Павлуша был неразвит и учился плохо, так что  даже  хотели  взять  его  из

духовного училища и отдать в лавочку; однажды, придя в Обнино на почту  за

письмами, он долго смотрел на чиновников и спросил: «Позвольте узнать, как

вы получаете жалованье: помесячно или поденно?»

     Преосвященный перекрестился и повернулся на другой бок, чтобы  больше

не думать и спать.

     — Моя мать приехала… — вспомнил он и засмеялся.

     Луна глядела в окно, пол был освещен, и на нем  лежали  тени.  Кричал

сверчок. В следующей комнате за стеной похрапывал  отец  Сисой,  и  что-то

одинокое, сиротское, даже бродяжеское слышалось в его стариковском  храпе.

Сисой был когда-то экономом у епархиального архиерея, а теперь  его  зовут

«бывший отец эконом»; ему 70 лет, живет он в монастыре  в  16  верстах  от

города, живет и  в  городе,  где  придется.  Три  дня  назад  он  зашел  в

Панкратиевский монастырь,  и  преосвященный  оставил  его  у  себя,  чтобы

как-нибудь на досуге поговорить с ним о делах, о здешних порядках…

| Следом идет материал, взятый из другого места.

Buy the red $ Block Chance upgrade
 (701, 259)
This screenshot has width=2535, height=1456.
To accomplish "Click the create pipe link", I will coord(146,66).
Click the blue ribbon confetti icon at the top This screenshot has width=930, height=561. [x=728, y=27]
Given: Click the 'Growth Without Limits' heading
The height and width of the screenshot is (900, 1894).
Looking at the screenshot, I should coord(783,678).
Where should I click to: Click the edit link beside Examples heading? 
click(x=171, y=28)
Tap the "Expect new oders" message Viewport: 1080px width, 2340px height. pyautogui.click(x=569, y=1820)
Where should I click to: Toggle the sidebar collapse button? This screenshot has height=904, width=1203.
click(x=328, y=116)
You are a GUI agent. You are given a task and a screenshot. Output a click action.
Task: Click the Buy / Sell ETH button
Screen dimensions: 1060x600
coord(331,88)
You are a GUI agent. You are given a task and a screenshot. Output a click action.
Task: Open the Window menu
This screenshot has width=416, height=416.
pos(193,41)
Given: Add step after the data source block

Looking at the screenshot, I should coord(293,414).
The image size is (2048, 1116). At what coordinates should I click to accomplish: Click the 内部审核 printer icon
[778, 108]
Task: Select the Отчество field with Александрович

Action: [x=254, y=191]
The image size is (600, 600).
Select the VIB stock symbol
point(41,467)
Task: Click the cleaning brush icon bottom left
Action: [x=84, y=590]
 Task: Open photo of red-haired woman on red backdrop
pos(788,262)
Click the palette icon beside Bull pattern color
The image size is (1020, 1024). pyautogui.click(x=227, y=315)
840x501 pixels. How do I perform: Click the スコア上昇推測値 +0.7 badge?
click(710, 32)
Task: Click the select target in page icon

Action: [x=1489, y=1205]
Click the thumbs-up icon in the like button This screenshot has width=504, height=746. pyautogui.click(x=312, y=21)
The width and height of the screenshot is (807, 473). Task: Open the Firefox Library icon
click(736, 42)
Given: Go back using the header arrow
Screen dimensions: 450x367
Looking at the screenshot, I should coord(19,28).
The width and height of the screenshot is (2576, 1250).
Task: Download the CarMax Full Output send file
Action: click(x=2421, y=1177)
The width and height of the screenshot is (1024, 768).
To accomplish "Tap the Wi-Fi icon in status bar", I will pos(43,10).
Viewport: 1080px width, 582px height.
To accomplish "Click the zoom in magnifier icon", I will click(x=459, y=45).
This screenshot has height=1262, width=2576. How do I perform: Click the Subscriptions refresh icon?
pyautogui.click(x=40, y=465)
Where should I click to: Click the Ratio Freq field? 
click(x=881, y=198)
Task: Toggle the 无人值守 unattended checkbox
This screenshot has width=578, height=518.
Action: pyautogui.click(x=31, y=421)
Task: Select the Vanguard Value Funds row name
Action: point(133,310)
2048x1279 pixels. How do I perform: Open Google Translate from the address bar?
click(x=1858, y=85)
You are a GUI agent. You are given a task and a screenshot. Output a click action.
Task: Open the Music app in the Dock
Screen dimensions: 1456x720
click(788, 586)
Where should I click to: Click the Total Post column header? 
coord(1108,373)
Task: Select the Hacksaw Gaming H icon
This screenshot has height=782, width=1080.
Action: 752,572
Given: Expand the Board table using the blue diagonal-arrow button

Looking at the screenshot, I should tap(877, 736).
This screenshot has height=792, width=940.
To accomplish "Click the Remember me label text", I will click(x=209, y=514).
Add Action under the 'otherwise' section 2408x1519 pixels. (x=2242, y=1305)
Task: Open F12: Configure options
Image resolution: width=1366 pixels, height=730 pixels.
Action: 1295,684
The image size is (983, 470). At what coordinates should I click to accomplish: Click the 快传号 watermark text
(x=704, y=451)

     В половине второго ударили к заутрене. Слышно было,  как  отец  Сисой

закашлял, что-то проворчал недовольным голосом,  потом  встал  и  прошелся

босиком по комнатам.

     — Отец Сисой! — позвал преосвященный.

     Сисой ушел к себе и немного погодя явился уже в сапогах,  со  свечой;

на нем сверх белья была ряса, на голове старая, полинялая скуфейка.

     — Не спится мне, — сказал преосвященный, садясь. — Нездоров я, должно

быть. И что оно такое, не знаю. Жар!

     — Должно, простудились, владыко. Надо бы вас свечным салом смазать.

     Сисой постоял немного и зевнул: «О господи, прости меня грешного!»

     — У Еракина нынче электричество зажигали, — сказал он. — Не ндравится

мне!

     Отец Сисой был стар, тощ, сгорблен, всегда  недоволен  чем-нибудь,  и

глаза у него были сердитые, выпуклые, как у рака.

     — Не ндравится! — повторил он,  уходя. —  Не  ндравится,  бог  с  ним

совсем!

 

 

                                    II

 

     На другой день, в вербное воскресение, преосвященный служил обедню  в

городском соборе, потом был у епархиального архиерея, был  у  одной  очень

больной старой генеральши и наконец поехал домой. Во втором  часу  у  него

обедали дорогие гости: старуха мать и племянница Катя, девочка лет восьми.

Во время обеда в окна со двора всё  время  смотрело  весеннее  солнышко  и

весело светилось на белой скатерти, в рыжих волосах Кати.  Сквозь  двойные

рамы слышно было, как шумели в саду грачи и пели скворцы.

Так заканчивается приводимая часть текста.